И не Герцен один, звоном дальнего «Колокола» дали знать о себе и другие союзники, не реченные по именам, те, кто понял его борьбу, кто связал его с Герценом, рискнув переправить его бумаги.

Ото всего этого и Федор Львов загорелся. Да, быть может, порою недоставало ему силы характера, но не такой он был человек, чтобы на доброе не отозваться.

— Давай, Михаил Васильевич, напишем для Герцена изложение нашего дела!

Петрашевскому мысль понравилась. Пусть Львов начнет и покажет ему.

— …Наверно, надо будет и Спешневу показать, когда возвратится?

Но Львов усомнился:

— Не знаю. Он ведь, помнишь, как объяснил свое нежелание вспоминать о деле? Ты, мол, можешь все огласить!

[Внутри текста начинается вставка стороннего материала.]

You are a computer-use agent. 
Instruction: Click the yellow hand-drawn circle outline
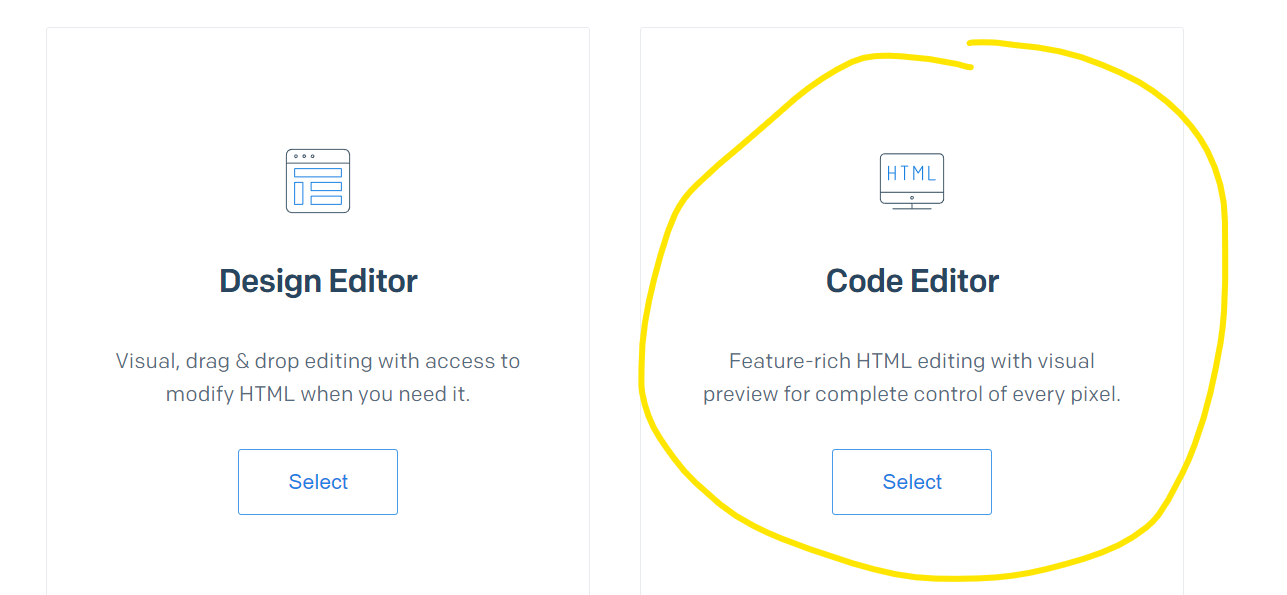tap(1222, 300)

— Он был прав, ха-ха-ха! Вот, и в «Колоколе» раззвонил! Даже его императорское величество, согласись сам не чая того, не ошибся. Теперь-то уж точно сказать можно — «забытыми не останутся»!

Иркутская дуэль

Еще прежде того, как Петрашевский нашел союзника в Герцене, объявился на брегах Ангары давний герценовский друг и приятель Бакунин. После тщетных попыток выхлопотать родственнику прощение, Муравьев-Амурский добился его перевода к себе под генерал-губернаторское крыло. До недавних пор они не были знакомы друг с другом; граф по дороге из Петербурга навестил гонимого в Томске, куда тот был сослан на вечное поселение после двух приговоров к повешению и восьми лет крепостей — саксонских, австрийских, отечественных, — навестил, и тут же принял в его судьбе участие. Сорокапятилетний ниспровергатель тронов, гроза королей не в силах был одолеть сопротивление мелкого чиновника по золотопромышленной части, на чьей восемнадцатилетней дочери хотел жениться. Его сиятельство самолично явился к строптивому родителю, расписал блестящее будущее, ожидающее супругу Бакунина, изъявил желание быть посаженым отцом на свадьбе… Графа ждали неотложные государственные дела, крепость пала — Антония Квятковская стала Бакуниной.

вернуться

8

Так в «Колоколе»: 23, а не 22 декабря; опечатка, должно быть. Не верится, чтобы Петрашевский мог спутать это число.